Standing alongside the wheel-box, McDonald watched them stop rowing, and waving his hand derisively to Captain Olsen, who was standing up in the bow of the foremost dory, he shouted: “Good-bye, Barney!”
HE WAS about to say something more, but a well-aimed bullet from the enraged Olsen’s rifle missed his head by a hair’s breadth and ripped through the mainsail.
“Damn!” growled Simons. “It ain’t safe to palaver with these jokers. That was a narrow shave.”
“Ho! ho!” laughed McDonald in great glee. “Cleaned out, by Godfrey! ’Twill take them half a day ter_ reeve that runnin’ gear again, an’ I’m thinkin' they’ll have ter steer home by starlight or a codhauler’s nose. Ef they git their vessel fixed by ter-morrer, they’re doin’ well. I cut th’ taykles—”
“And I put a shot through th’ bottom o’ their boats afore I left,” exclaimed Corby modestly.
“And I,” cried Simons, “cut all th’ lanyards o’ th’ riggin.”
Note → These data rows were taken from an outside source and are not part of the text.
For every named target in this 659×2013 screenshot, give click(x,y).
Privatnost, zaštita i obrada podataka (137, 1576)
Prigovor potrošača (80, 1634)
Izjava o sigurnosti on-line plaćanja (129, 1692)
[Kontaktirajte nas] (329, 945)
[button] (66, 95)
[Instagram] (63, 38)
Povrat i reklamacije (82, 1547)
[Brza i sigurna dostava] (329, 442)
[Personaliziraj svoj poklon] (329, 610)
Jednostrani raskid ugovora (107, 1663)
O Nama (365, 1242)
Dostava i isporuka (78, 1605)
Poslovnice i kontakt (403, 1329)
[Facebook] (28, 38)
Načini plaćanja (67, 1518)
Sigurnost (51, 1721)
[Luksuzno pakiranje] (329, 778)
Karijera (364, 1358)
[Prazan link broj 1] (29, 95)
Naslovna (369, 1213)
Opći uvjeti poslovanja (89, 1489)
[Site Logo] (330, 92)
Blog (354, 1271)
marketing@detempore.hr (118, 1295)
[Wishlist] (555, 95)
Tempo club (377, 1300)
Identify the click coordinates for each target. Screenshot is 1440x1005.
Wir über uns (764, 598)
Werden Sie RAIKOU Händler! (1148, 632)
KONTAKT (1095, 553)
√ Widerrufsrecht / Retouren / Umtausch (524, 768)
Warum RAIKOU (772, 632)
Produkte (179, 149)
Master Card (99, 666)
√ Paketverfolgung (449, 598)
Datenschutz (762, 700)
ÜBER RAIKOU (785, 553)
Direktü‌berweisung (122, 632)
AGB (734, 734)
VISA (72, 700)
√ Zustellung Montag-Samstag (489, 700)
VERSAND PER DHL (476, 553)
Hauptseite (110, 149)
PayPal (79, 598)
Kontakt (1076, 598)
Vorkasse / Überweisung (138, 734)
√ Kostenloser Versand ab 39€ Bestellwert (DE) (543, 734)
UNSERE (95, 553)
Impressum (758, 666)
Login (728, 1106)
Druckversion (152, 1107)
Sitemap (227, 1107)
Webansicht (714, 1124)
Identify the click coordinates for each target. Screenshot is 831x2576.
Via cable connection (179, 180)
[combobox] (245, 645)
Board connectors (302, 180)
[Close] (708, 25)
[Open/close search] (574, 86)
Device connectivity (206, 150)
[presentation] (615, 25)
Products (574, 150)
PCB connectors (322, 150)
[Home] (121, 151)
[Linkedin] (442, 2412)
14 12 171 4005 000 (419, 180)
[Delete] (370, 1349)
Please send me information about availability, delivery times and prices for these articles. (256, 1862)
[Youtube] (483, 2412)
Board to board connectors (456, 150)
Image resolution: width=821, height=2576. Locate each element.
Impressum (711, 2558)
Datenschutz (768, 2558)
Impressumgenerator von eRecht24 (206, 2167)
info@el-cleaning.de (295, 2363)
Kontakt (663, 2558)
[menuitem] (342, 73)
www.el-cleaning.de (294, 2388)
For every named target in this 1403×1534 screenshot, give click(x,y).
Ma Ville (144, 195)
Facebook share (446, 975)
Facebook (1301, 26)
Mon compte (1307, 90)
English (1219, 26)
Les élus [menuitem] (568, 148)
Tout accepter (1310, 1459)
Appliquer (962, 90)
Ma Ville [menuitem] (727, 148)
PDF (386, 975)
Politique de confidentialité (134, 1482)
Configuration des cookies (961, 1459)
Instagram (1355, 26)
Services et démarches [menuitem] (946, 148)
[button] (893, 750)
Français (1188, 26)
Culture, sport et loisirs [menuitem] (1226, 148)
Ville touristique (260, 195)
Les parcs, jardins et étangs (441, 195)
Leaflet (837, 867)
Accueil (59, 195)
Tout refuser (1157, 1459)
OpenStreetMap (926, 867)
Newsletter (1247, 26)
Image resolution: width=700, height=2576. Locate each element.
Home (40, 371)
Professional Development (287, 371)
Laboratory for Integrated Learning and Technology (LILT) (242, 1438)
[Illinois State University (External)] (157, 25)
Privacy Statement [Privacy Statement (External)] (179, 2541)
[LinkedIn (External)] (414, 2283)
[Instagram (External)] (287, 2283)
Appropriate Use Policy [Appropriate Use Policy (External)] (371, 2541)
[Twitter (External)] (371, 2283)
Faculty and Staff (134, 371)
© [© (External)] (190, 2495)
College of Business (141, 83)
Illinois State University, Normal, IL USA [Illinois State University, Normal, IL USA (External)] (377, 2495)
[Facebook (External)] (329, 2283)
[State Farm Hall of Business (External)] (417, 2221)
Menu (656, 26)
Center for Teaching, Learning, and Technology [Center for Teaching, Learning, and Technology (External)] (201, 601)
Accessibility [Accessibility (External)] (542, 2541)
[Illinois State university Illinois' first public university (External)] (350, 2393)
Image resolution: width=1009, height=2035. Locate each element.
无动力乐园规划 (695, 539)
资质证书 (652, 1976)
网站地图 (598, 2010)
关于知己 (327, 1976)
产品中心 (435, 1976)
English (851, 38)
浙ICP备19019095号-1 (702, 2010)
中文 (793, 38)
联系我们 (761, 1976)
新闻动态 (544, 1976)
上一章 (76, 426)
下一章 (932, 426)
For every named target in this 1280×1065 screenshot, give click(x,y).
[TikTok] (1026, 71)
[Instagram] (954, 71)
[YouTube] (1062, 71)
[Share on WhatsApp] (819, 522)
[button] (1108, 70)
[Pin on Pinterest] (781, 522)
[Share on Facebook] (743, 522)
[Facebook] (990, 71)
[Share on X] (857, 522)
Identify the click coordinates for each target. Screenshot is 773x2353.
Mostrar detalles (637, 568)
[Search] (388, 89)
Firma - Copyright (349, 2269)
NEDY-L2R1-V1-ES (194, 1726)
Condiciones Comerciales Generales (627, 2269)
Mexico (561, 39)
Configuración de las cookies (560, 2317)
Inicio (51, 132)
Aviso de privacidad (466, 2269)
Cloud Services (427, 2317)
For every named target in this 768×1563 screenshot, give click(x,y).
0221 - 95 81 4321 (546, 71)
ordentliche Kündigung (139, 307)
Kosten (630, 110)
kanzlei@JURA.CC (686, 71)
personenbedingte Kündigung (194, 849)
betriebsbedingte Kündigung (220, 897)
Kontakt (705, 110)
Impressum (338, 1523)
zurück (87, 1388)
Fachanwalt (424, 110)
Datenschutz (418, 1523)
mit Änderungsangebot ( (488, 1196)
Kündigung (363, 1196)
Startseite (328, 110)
“Ho! ho! ha! ha!” McDonald rolled over the wheel-box in paroxysms of laughter. “What a mess for sure. I’ll hev that yarn published from Cape Town to Labrador—Captain Barney Olsen an’ his sealskins, or a skin game at Deception Island!” Becoming serious again, he said: “Well, boys, give her all she’ll carry —we ain’t out o’ th’ bush yet. With sich a crowd aboard, he’ll be after us hotfoot, an’ ef he kin catch us, we’ll see th’ lid o’ Davy Jones’ locker open’n’ for us. Now, that beggar’ll figure out that we’ll swing off for Cape Town an’ land th’ catch there, but I know a company in Monte Video that’ll buy our cargo, so I reckon we’d better shape for there. What d’ye say, Simons? Monte Video an’ home?”
“Monte Video, an’ home it is!”
THIRTY-FIVE days later, a rusty, seaworn schooner let go her mud-hook in the Inner Anchorage at Monte Video, and McDonald and Simons went ashore. A sale was made and each man pocketed a draft for a handsome amount. Simons and McDonald drew some thirty thousand dollars each out of the adventure, while the men were highly satisfied with a trifle over four thousand apiece. They stayed but a short time in the South American city—long enough to procure fresh water and provisions—and early one morning a small fishing schooner, manned by a crew of wealthy men, stole across the turbid waters of the Rio de la Plata on the long trail for home.
Needless to say, Anchorville gossip was busy. The Roberta S. had been reported as arriving at Monte Video and diligent inquiry had failed to solve the mystery. When the report came from the light-house at the entrance to Anchorville Bay that the Roberta S. was passing in, the town flocked to the wharf. Shabby, rusty and scarred with the winds, seas and suns of the waters in which she had sojourned, she rounded up to the wharf with Bartley Simons to the wheel.
Scarcely had the lines been slipped over the bollards, when the little vessel was invaded by all Anchorville and questions flew thick and fast. In answer to excited inquiries Simons with an enigmatical smile remarked that he was engaged “in a skin game at Deception Island!” and with this, the Anchorville gossip had to be satisfied. Simons had retrieved his ill-luck; his crew were discussing investments in farms and schooners, while McDonald of the flamboyant hair was going home to the old folks, with money to burn.